The Affordable Care Act may have increased the number of people with coverage, but cost, access and quality were not met — predictable with its complexity of rules and requirements hampering health care professionals.
As a physician, I see the problems with the numerous regulations and complex mandates that came with Obamacare. A 2016 study by the American Medical Association found that for every hour a doctor spends with a patient, he or she spends two hours doing paperwork, lowering the quality of care and time for patients. While Obamacare isn’t entirely to blame, itap a significant part of the problem. Moreover, Obamacare empowers the third-party payment system that has undermined the doctor-patient relationship for years.
Coverage does not equal access and government mandates hurt both doctors and patients. Most of us like to choose rather than be mandated what we get. Congress needs to immediately repeal Obamacare and then begin patient-centered health care reform.
Larry D. Tice, M.D., Grand Junction
Republicans, including Sen. Cory Gardner and Rep. Mike Coffman, keep repeating that our health care system is broken. I beg to differ. The reason the Affordable Care Act was created was to attempt to fix our health care system.

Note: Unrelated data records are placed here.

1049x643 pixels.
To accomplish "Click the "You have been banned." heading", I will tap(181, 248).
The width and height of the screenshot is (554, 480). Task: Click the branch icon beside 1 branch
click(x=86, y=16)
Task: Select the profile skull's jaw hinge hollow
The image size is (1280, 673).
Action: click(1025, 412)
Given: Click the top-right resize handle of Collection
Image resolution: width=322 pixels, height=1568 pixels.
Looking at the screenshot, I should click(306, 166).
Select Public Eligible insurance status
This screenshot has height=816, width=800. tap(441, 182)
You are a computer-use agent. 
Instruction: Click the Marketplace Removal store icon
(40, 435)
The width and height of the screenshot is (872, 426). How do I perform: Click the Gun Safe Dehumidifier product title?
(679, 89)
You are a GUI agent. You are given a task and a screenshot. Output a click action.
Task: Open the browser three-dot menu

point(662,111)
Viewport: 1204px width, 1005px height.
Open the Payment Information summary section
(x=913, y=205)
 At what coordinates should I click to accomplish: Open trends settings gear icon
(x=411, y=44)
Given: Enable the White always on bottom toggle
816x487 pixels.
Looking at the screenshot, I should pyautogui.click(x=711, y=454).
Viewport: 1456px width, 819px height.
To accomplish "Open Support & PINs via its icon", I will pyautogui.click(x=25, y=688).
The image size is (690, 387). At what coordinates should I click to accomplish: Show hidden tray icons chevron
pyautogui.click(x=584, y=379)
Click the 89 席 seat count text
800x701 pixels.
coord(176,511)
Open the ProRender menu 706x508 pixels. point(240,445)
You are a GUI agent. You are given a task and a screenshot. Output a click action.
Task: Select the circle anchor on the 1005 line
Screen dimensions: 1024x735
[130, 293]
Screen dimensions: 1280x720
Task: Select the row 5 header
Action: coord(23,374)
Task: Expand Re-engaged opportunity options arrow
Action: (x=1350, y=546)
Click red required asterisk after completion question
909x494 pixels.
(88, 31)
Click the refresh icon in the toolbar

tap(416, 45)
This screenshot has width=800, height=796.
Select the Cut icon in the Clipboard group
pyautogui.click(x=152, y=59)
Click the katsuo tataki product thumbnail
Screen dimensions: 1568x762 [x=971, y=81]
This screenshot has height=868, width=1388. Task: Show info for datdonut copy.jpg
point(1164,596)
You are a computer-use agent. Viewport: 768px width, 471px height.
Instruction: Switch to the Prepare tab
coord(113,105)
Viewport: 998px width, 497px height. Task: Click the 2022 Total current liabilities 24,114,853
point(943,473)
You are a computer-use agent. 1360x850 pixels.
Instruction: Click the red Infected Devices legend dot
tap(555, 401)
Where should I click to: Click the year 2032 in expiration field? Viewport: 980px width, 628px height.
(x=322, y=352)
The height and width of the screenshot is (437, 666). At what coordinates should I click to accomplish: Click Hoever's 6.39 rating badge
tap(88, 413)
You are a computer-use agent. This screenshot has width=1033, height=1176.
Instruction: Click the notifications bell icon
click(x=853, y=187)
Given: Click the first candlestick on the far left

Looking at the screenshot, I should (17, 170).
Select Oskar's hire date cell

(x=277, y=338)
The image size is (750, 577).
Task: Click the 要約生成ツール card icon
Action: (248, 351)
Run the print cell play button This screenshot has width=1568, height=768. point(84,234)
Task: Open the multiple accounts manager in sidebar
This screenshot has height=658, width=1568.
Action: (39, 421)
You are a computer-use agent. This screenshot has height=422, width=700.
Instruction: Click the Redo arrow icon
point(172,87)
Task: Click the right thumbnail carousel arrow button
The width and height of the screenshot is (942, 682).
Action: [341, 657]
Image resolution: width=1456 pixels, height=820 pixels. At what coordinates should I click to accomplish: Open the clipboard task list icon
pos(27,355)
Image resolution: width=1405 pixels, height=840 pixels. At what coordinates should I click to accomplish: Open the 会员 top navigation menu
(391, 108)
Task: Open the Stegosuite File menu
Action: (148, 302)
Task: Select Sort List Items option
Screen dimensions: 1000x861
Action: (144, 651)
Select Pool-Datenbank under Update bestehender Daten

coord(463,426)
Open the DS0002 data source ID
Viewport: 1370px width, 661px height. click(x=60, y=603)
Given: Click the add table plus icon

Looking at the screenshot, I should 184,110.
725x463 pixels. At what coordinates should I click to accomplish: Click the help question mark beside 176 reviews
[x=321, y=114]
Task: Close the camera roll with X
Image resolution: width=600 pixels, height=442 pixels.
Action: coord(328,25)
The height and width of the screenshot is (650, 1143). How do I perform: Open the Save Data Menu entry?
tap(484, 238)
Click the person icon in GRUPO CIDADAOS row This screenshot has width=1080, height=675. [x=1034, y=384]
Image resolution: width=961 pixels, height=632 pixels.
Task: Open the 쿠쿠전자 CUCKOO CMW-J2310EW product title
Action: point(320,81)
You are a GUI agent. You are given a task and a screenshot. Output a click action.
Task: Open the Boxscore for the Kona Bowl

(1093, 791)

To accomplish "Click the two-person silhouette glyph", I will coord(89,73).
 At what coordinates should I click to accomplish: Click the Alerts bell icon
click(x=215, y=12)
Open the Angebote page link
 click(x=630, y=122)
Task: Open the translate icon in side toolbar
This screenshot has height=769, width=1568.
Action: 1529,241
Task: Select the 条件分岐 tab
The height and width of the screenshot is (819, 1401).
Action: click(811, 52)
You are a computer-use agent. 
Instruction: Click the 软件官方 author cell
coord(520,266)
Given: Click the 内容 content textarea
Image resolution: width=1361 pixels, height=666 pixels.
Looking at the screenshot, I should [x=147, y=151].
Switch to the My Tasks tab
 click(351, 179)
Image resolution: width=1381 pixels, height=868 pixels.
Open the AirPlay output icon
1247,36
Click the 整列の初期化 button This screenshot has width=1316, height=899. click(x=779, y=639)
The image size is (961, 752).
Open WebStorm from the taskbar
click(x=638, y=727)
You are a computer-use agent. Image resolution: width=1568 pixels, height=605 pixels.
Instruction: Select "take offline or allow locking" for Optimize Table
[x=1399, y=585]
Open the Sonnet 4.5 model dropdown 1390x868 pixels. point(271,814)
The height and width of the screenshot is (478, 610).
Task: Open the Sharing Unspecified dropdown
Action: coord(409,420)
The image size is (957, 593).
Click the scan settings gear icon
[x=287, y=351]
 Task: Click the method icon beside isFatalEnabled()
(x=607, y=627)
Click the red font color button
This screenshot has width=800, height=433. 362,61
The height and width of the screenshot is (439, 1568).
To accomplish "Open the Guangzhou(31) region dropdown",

Before the ACA, insurance premiums kept rising, making it difficult, if not impossible, for many people without employer coverage to pay for health care. Pre-existing conditions were not covered, leaving many without lifesaving treatment. Adult children could not be covered by their parents’ policy until the age of 26, as is the case under the ACA. Emergency rooms bore the brunt of caring for those without insurance.
Now 22 million people who were uninsured prior to the ACA have access to affordable coverage. It may not be perfect, but it’s certainly better than before it was passed. So why not improve on what the ACA began, rather than scrapping it altogether?